Nat: In a recent interview you said that you want to get more production
experience in new media. How important do you think "involvement" is for
cultural criticism? Moreover, how much of technical skill do you need to
be a cultural critic of technology?
Anne: I really think you need to know what the labour is like to build
these projects. If I were thinking about this in terms of being a cultural
critic - for me that means that you have a commitment to understanding
the material substrate of technology: how these things get made; who makes
them; what is the labour involved and so on. Now that does not mean that
you need to sit for 50 hours a week soldering chips, but I think you need
to know what it is to solder a chip...so that you can imagine what it must
be like to do that day in day out for 50 or 60 hours a week. You need to
know what it feels like to get your hands burnt by the solder. Likewise
with multi-media. I don’t think you necessarily need to be a multi-media
artist to do criticism of multi-media projects. But I think you have to
understand what it means to sit at a screen for 12 or 15 hours a day and
program something in an application interface that takes up 30 seconds
of screen time. It’s easy to criticise the end product without understanding
the material labour that goes into producing it; the criticism can never
be that simple, though. So silicon chips are perhaps the tool of the devil,
but they are also the embodiment of the labour of women who labour for
50 and 60 hours a week building these chips. They are not just the tools
of the elite, but they are also the material means by which a whole group
of people are oppressed at a physical level. Now multi-media is very labour
intensive, and it is often not a single person’s project. So for that reason
I actually think that there is hope for cultural critics to get more involved
in it, without being the ones who are actually programming pixels and so
on. You have to be willing to invest yourself, even if you’re not going
to be the expert in it or make it your career. You should know the basics
because that’s empowering critically (you understand the labour involved)
and it’s empowering creatively (you get a sense what you can do with this).
That’s my hope for multi-media and these new technologies: they will enable
women and men who have a critical perspective to give form to the latter,
and to get it to circulate in a way that ‘zines are rather limited, and
academic papers as well. But hey, why not put up a web page, do a collage
or a performance? These are mechanisms of circulation that the new media
enable, and I think that everybody needs to be involved in that. It’s that
moment when you have an emergent media, that has not totally been won over
yet by one agenda.
Nat: In your book you point out that the Harawayian concept
of the cyborg foregrounds the opposition between machine and human; that
is, "it defines the meaning of both the term ‘human’ and ‘artificial’"

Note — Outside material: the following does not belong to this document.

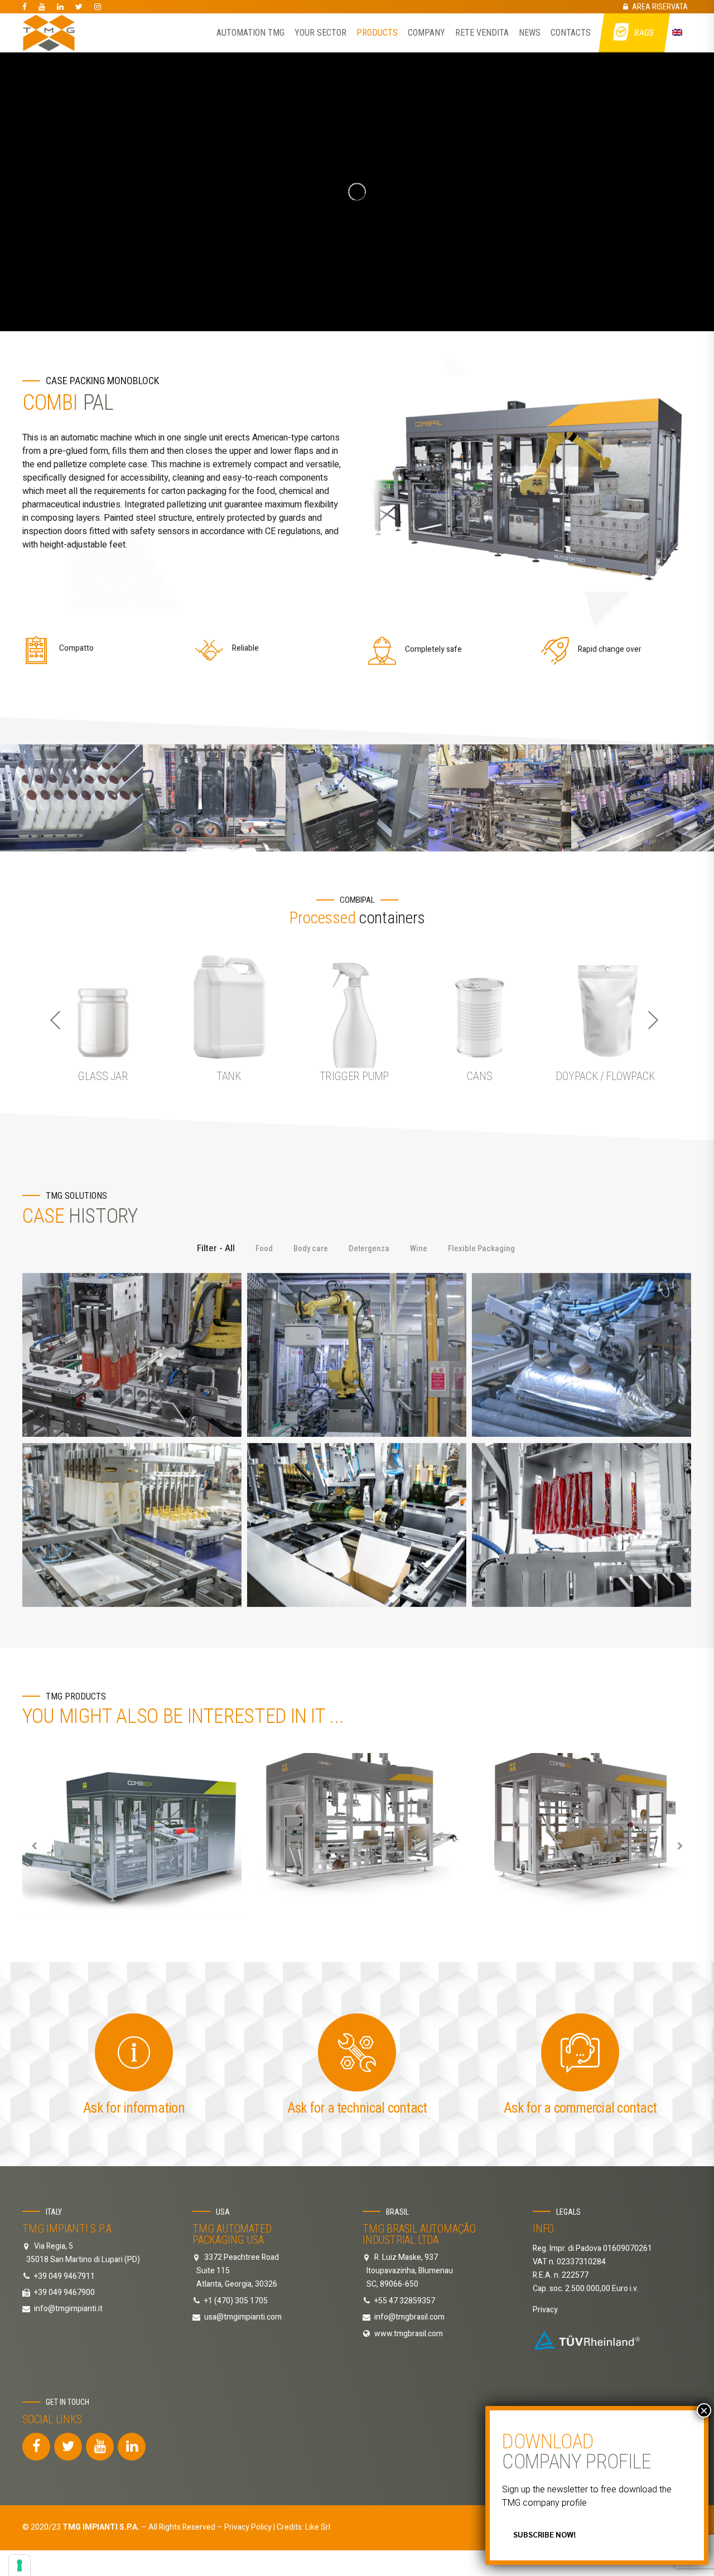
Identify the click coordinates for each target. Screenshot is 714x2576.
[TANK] (228, 1006)
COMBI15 (356, 1835)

(33). How do you see that technologies indeed "perform" humanity and artificiality?
Is this performance gendered in any way? And why are some technological
performances naturalised by our culture?
Anne: I would say that one example of a naturalised technological
performance is that the computer performs masculinity, in the way that
it enacts rationality. It enacts rationality because that’s the mechanism
that drives the computer. People are trying to contest and break that;
so artificial intelligence and artificial life programs are trying to make
the computer NOT perform rationality, but perform spontaneity, irrationality,
and so on. I think that computers are both props and stages. They are props
for the performance of gender: men use them to augment the fact that they
are men. But it’s also a stage for gender in terms of the space it make
available to us: it’s one more place where we perform ourselves. Given
the fact that our notion of ourselves is often a gendered construct, it
is another space for performing gender. Now this is imbued in cyberspatial
places like MUDs, MOOs, and chatrooms, but it’s also in the applications
that get built...that’s another place for performing a gendered sensibility.
We built a multi-media project that we took to the UN
Women’s Conference in Beijing, and that was totally designed as a piece
of feminist multi-media. We designed it with an explicit commitment to
feminist aesthetics, feminist narrative theory, and feminist documentary.
Thus the multi-media application was another stage for us to stage our
identity...an identity perhaps not so much tied to our bodies, but certainly
tied to our social ontology. So I think that computers in particular are
technologies that "prop" us up, as well as offer a stage. And the liberatory
potential of this lies in the fact that with a stage you’re always thinking
that there’s a possibility for doing something different, whereas with
a prop there’s the implication that it’s always going to reinforce something
that is already in motion or something that is already given. And I think
that the hope of the cyborgs is that in our engagements with technology
something new could happen...it’s a space of indeterminacy. This is, actually,
the more radical insight about Haraway: the cyborg is neither organic nor
machinic, it’s both...and we don’t know what that means. We can’t exhaust
that definitionally, because sometimes it’s organic and sometimes it’s
machinic, and sometimes it violates the principle of both, and I think
THAT is the promise of monsters.
Nat: I’d like to ask you about your opinion on the "post-human" body.
Is the euphoria of so-called "post-humanists" (like for example the extropians)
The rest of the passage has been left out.